:: Übungstext

An einem solchen Engagement sollte eigentlich auch den Gewerkschaften gelegen sein. Doch dass ihnen das Recht auf Beschäftigung mehr am Herzen liegt als die Gesundheit der Beschäftigten, konnte man bald an ihrer Reaktion erkennen. So diffamierte die Chemiegewerkschaft FULC Bortolozzo als einen von der ausländischen Konkurrenz bezahlten Agenten, der mit seiner Untersuchung der italienischen Industrie schaden wolle.

Die Ermittlungen des Staatsanwalts Casson waren jedoch nicht mehr aufzuhalten. Am 13. März 1998 wurde der von 563 Klägern angestrengte Prozess gegen die Leitung des führenden italienischen Chemiekonglomerats in Mestre eröffnet. Bereits einige Wochen nach Prozessbeginn legten die Konzernherren ein erstes Eingeständnis ihrer Schuld ab und boten an, umgerechnet 60 Millionen Mark Entschädigung an die Hinterbliebenen der MVC-Opfer zu zahlen.

Viele nahmen den Vergleich an, da sie nicht, wie in den Fällen Vajont und Seveso, ein Leben lang auf die Auszahlung warten wollten. Neben dem italienischen Staat, lokalen Behörden, Gewerkschaften und Vereinigungen wie den demokratischen Medizinern hielten zuletzt noch fünfzehn Personen ihre Klagen aufrecht, darunter auch die Söhne von Gabriele Bortolozzo, der 1995 bei einem Verkehrsunfall ums Leben kam.

Im Prozess kamen die Exzesse der Vergangenheit zur Sprache, der gesundheitsschädliche Produktionsprozess, die giftigen Gaswolken, die illegalen Giftmülldeponien und -transporte, die Einleitung toxischer Abwässer in die Lagune, die Verseuchung des Grundwassers. 500 000 Tonnen eines Giftcocktails aus Dioxinen, Blei, Quecksilber und Arsen haben eine der schönsten Lagunen Europas zerstört. 80 Millionen Kubikmeter Industrieabfälle, das entspricht dem doppelten Fassungsvermögen der Lagune, wurden einfach ins Meer gekippt. Fünf Millionen Kubikmeter wurden an Land deponiert. Als man vor zwölf Jahren die Giftmülldeponien auf dem Betriebsgelände entdeckte, schritt der Konzern zur Schadensbegrenzung, indem einfach eine Deponie planiert und mit Asche bedeckt wurde. Anschließend wurde darauf ein Hubschrauberlandeplatz für den damaligen Manager Raul Gardini angelegt.

Angesichts der erzielten Profite betrachteten die wechselnden Betriebsleitungen die zahlreichen Tumorerkrankungen in der Belegschaft lediglich als Kollateralschäden. Es gab Absprachen zwischen den einzelnen Chemiefirmen, das Risiko MVC totzuschweigen. Die Organisation der Arbeit durfte nicht infrage gestellt werden. Deshalb bescheinigte man den betroffenen Arbeitern fälschlich ansteckende Krankheiten und ließ sie hinsichtlich der Gefährlichkeit ihres Arbeitsgegenstands im Ungewissen.

::::
:: Gegebene Daten

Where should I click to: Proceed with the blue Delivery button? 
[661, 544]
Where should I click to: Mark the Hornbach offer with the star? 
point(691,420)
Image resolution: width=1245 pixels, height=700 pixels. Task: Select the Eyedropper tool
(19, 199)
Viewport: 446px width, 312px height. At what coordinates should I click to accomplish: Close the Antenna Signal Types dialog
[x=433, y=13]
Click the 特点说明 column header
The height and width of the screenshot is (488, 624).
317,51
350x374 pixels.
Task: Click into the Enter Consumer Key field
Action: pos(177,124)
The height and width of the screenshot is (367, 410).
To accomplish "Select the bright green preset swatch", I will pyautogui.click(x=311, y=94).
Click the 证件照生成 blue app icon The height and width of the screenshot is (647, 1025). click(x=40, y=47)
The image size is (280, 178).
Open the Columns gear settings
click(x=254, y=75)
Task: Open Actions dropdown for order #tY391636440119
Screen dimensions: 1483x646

::::

Aufgabenstellung →
Wie geht der Text über den Prozess gegen den Chemiekonzern in Mestre nach seinem letzten Satz weiter? Setze ihn im selben Stil fort.

Ergebnis →
Wer die luft- und dampfdicht verschließbaren Fertigungsbottiche von MVC-Rückständen reinigen und das MVC in Säcke abfüllen musste, hatte das Gefühl »wie auf Watte zu gehen«. An manchen Tagen war die Konzentration von Chlorgasen so hoch, dass den Arbeitern, die davon schon einen süßen Geschmack im Mund hatten, nichts anderes übrig blieb, als die Fenster der Abteilung einzuschlagen. Trotzdem wurde kein Geld in weniger riskante Anlagen investiert, und es erging sogar die Anweisung, die alten, hinfälligen Anlagen, um die Produktion nicht zu beeinträchtigen, »so wenig wie möglich zu warten«.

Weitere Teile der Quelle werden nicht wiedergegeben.